Update: EdF prognostiziert nunmehr nur noch eine Erzeugung von 295 bis 315 TWh aus seinen französischen Kernkraftwerken für dieses Jahr.
Das sind Ausfälle, die so kein Planer auf dem Schirm hatte, nehme ich an.
Update: EdF prognostiziert nunmehr nur noch eine Erzeugung von 295 bis 315 TWh aus seinen französischen Kernkraftwerken für dieses Jahr.
Das sind Ausfälle, die so kein Planer auf dem Schirm hatte, nehme ich an.
Das sind die Folgen der Strompreisdeckelung in Frankreich.
Wenn der Erzeuger Marktpreise für Input (Löhne, Uran, Netzentgelte usw.) zahlen muss, aber nur etwa ein Drittel des Marktpreises für Output bekommt → dann wird natürlich der Umsatz reduziert.
Wenn die Planer bei einer Preisdeckelung nicht von einer Reduzierung des Angebots ausgehen, dann sind es wohl die selben Planer wie beim Berliner Mietendeckel.
Neuigkeiten aus Frankreich, wo sich vermutlich die Zukunft der europäischen Kernkraft entscheiden wird:
Macron kündigt bis 2035 den Bau von sechs neuen Reaktoren an sowie eine Laufzeitverlängerung der bestehenden Kraftwerksflotte auf 50 Jahre. Darüber hinaus sollen „Studien“ angestoßen werden für den Bau weiterer Reaktoren nach 2035. Abgesichert werden die Projekte durch den französischen Staat. Am Geld wird es also nicht scheitern.
Aber das mittlere Alter der gesamten französischen Kraftwerksflotte liegt jetzt schon bei 36 Jahren. Allein um die Kraftwerke, die bis 2035 ihre 50 Jahre Betriebszeit voll haben, zu ersetzen, bräuchte es nicht sechs Neubauten sondern eher ein Dutzend.
Und nun muss man noch in Rechnung stellen, dass Macron bei dieser Ankündigung sicher auch den anlaufenden Wahlkampf im Blick hat. Sprich: er wird eher zuviel als zuwenig versprechen. Wenn vor diesem Hintergrund die Fertigstellung von lediglich sechs Reaktoren bis 2035 wirklich das Höchste der Gefühle darstellt, dann sieht es ziemlich düster aus.

····················

■ KURZE AUFGABE A
Wie viele neue Reaktoren kündigt Macron laut dem ausgewählten Text bis 2035 an?

■ BEREITGESTELLTE DATEN

····················

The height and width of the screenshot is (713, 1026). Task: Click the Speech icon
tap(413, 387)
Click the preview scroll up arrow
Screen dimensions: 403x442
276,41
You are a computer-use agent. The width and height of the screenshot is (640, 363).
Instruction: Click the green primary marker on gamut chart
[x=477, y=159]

····················

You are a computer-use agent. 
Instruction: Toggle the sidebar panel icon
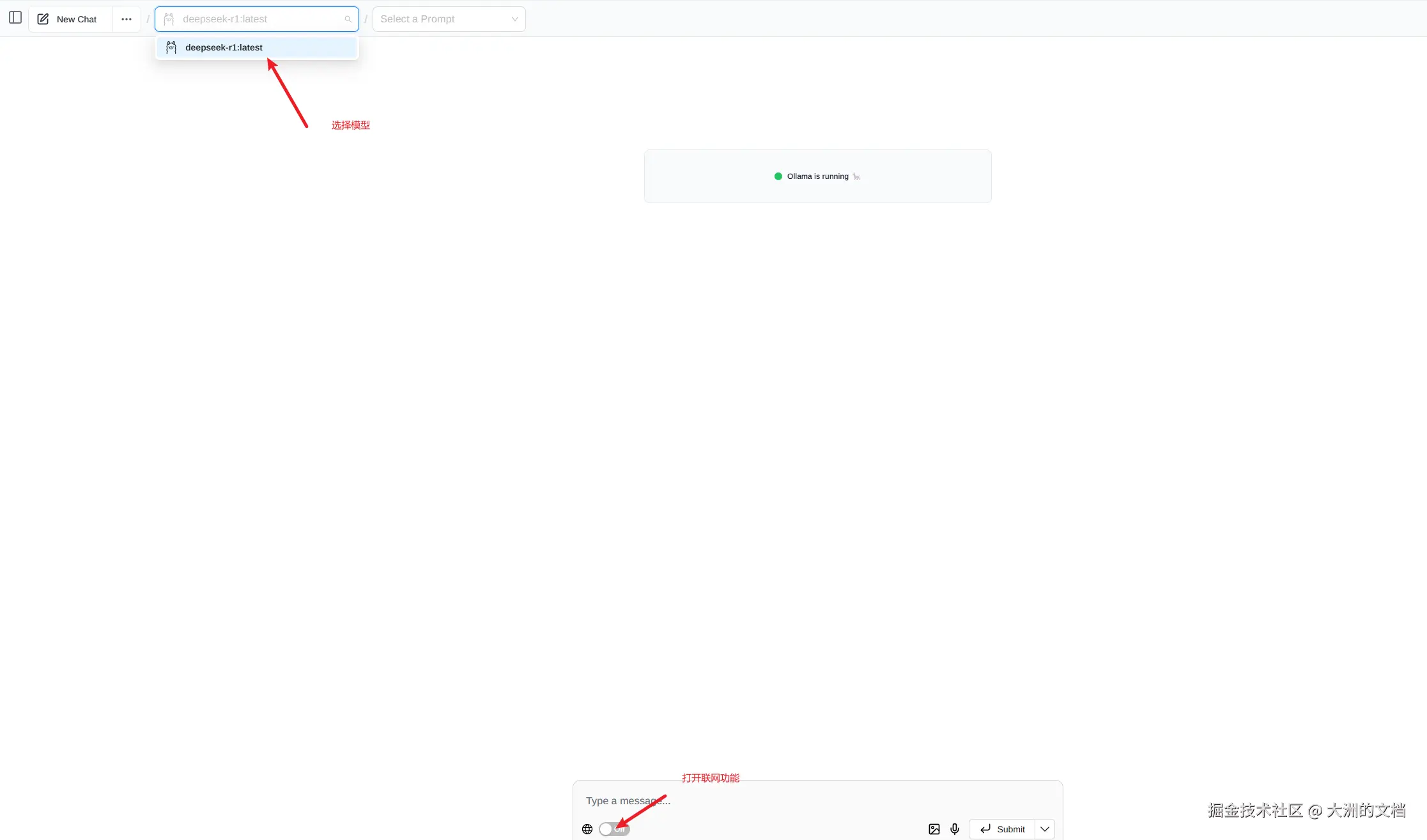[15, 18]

····················

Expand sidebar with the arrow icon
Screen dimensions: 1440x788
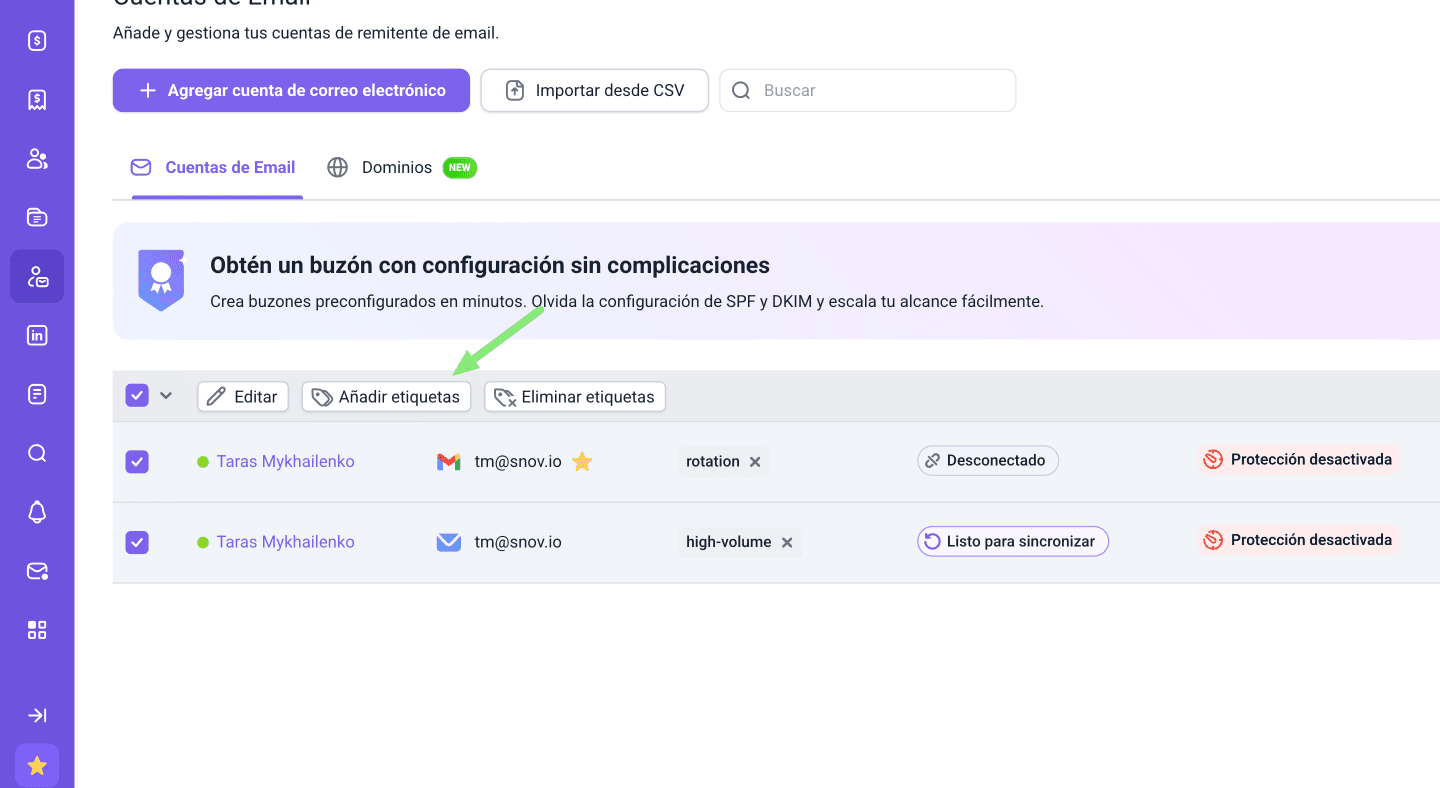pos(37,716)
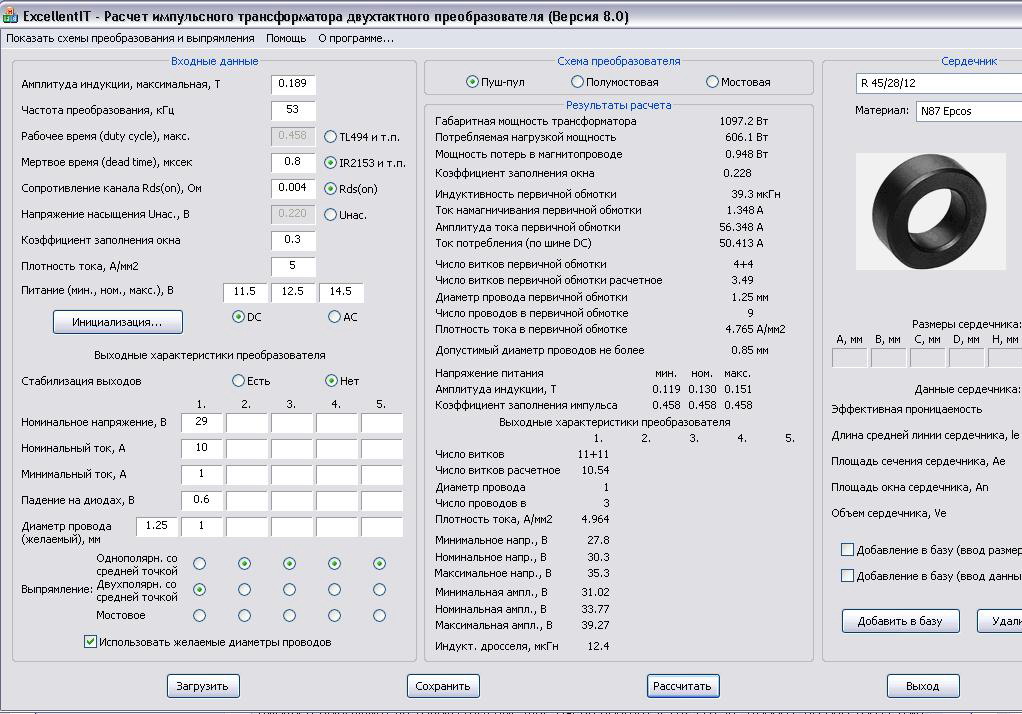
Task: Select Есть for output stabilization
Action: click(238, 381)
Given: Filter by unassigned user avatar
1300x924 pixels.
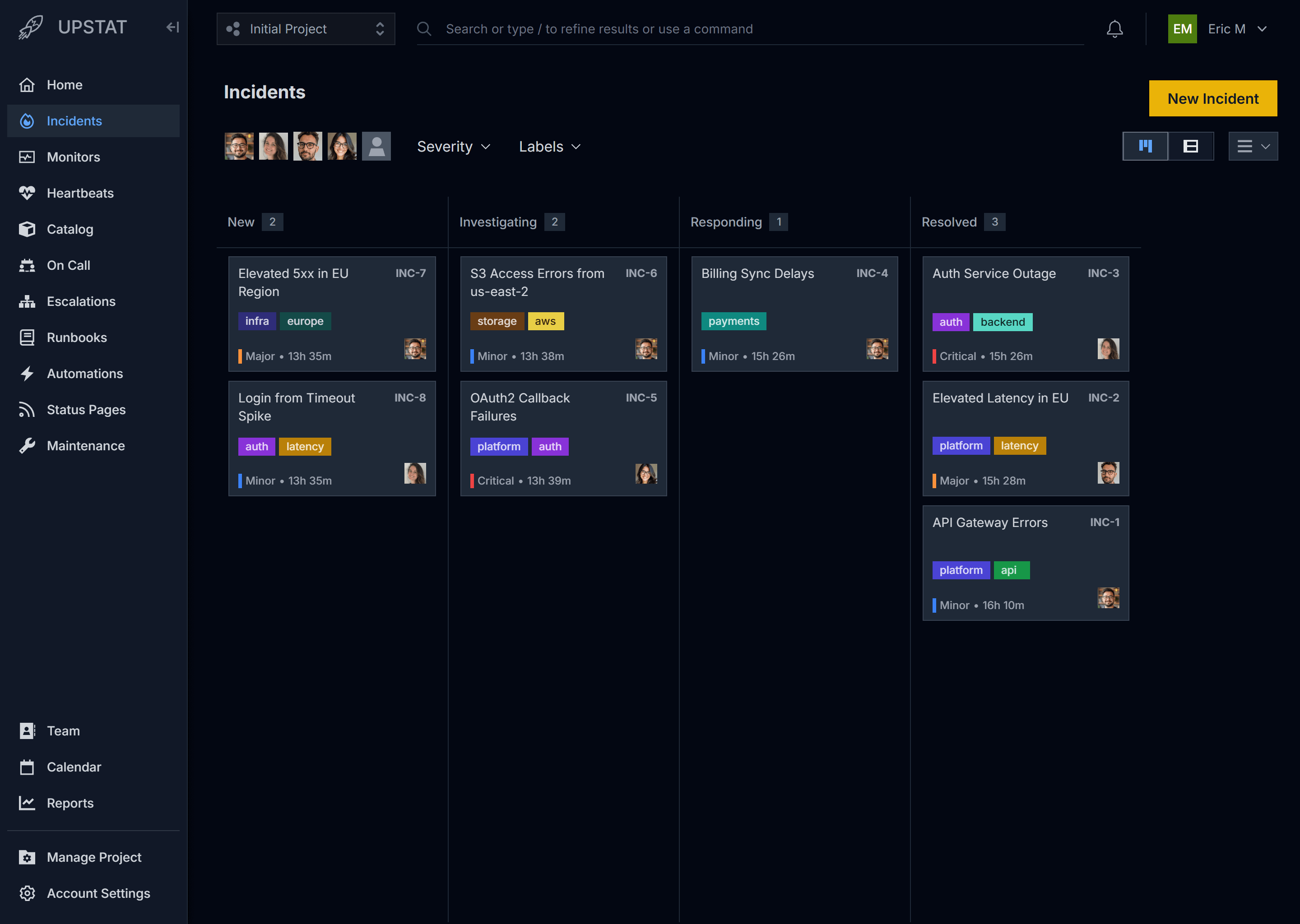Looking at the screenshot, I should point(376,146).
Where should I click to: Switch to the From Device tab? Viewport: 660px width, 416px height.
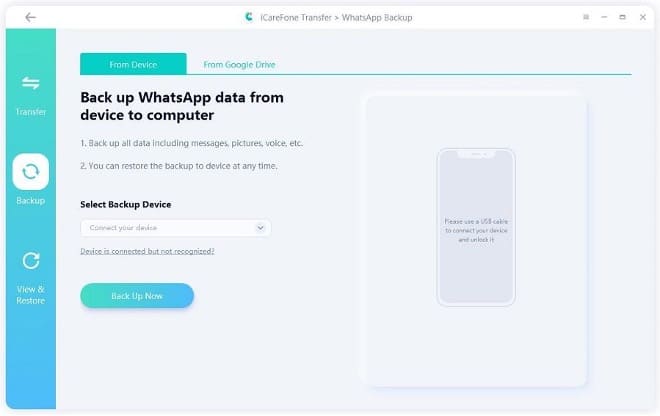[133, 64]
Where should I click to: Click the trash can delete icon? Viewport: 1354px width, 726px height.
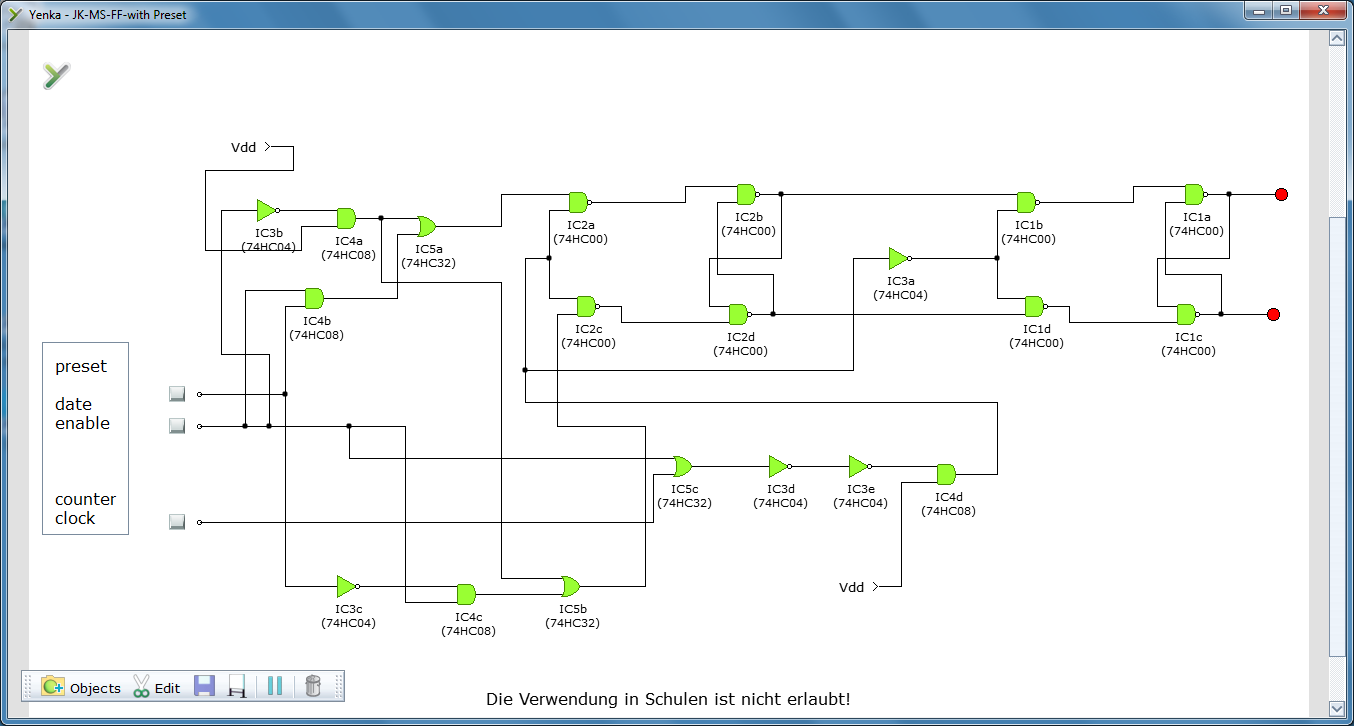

····················

■ KURZE AUFGABE B
Geben Sie aus den Einträgen den Abschnitt unverändert zurück, der mit der Zeile beginnt, die „The height and“ enthält, und mit der Zeile endet, die „[x=477, y=159]“ enthält, beide Zeilen eingeschlossen.

■ KORREKTE AUSGABE A
Sechs neue Reaktoren.

■ KORREKTE AUSGABE B
The height and width of the screenshot is (713, 1026). Task: Click the Speech icon
tap(413, 387)
Click the preview scroll up arrow
Screen dimensions: 403x442
276,41
You are a computer-use agent. The width and height of the screenshot is (640, 363).
Instruction: Click the green primary marker on gamut chart
[x=477, y=159]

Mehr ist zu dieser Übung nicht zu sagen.